(Records from a collection)

= Beginning of Section =

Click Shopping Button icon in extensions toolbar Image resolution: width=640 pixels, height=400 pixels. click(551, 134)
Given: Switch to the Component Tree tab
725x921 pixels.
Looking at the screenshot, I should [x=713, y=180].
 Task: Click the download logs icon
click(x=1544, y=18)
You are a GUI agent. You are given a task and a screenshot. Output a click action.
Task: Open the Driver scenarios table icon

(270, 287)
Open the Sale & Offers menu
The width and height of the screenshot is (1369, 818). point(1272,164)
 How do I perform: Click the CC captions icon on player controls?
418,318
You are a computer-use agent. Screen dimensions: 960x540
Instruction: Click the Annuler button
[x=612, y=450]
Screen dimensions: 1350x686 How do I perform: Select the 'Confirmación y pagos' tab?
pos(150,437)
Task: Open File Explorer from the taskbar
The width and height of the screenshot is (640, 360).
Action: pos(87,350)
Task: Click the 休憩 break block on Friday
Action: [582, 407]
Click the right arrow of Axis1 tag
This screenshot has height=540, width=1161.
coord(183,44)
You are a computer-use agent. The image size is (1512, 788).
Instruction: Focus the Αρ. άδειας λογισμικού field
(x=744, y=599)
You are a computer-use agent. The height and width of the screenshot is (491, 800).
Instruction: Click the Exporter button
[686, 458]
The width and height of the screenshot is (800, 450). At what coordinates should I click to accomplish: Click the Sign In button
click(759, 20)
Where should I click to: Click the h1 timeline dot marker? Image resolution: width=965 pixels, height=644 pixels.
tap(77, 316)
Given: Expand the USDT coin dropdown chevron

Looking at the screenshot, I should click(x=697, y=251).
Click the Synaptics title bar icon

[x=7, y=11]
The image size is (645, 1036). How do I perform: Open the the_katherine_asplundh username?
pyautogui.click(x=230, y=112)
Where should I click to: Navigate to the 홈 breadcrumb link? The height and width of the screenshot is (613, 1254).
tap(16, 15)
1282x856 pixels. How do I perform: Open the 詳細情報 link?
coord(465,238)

= End of Section =

(WORK REQUIRED) What you return should match the entries above exactly.

(SOLVED PROBLEM)
Click Shopping Button icon in extensions toolbar Image resolution: width=640 pixels, height=400 pixels. click(551, 134)
Given: Switch to the Component Tree tab
725x921 pixels.
Looking at the screenshot, I should [x=713, y=180].
 Task: Click the download logs icon
click(x=1544, y=18)
You are a GUI agent. You are given a task and a screenshot. Output a click action.
Task: Open the Driver scenarios table icon

(270, 287)
Open the Sale & Offers menu
The width and height of the screenshot is (1369, 818). point(1272,164)
 How do I perform: Click the CC captions icon on player controls?
418,318
You are a computer-use agent. Screen dimensions: 960x540
Instruction: Click the Annuler button
[x=612, y=450]
Screen dimensions: 1350x686 How do I perform: Select the 'Confirmación y pagos' tab?
pos(150,437)
Task: Open File Explorer from the taskbar
The width and height of the screenshot is (640, 360).
Action: pos(87,350)
Task: Click the 休憩 break block on Friday
Action: [582, 407]
Click the right arrow of Axis1 tag
This screenshot has height=540, width=1161.
coord(183,44)
You are a computer-use agent. The image size is (1512, 788).
Instruction: Focus the Αρ. άδειας λογισμικού field
(x=744, y=599)
You are a computer-use agent. The height and width of the screenshot is (491, 800).
Instruction: Click the Exporter button
[686, 458]
The width and height of the screenshot is (800, 450). At what coordinates should I click to accomplish: Click the Sign In button
click(759, 20)
Where should I click to: Click the h1 timeline dot marker? Image resolution: width=965 pixels, height=644 pixels.
tap(77, 316)
Given: Expand the USDT coin dropdown chevron

Looking at the screenshot, I should click(x=697, y=251).
Click the Synaptics title bar icon

[x=7, y=11]
The image size is (645, 1036). How do I perform: Open the the_katherine_asplundh username?
pyautogui.click(x=230, y=112)
Where should I click to: Navigate to the 홈 breadcrumb link? The height and width of the screenshot is (613, 1254).
tap(16, 15)
1282x856 pixels. How do I perform: Open the 詳細情報 link?
coord(465,238)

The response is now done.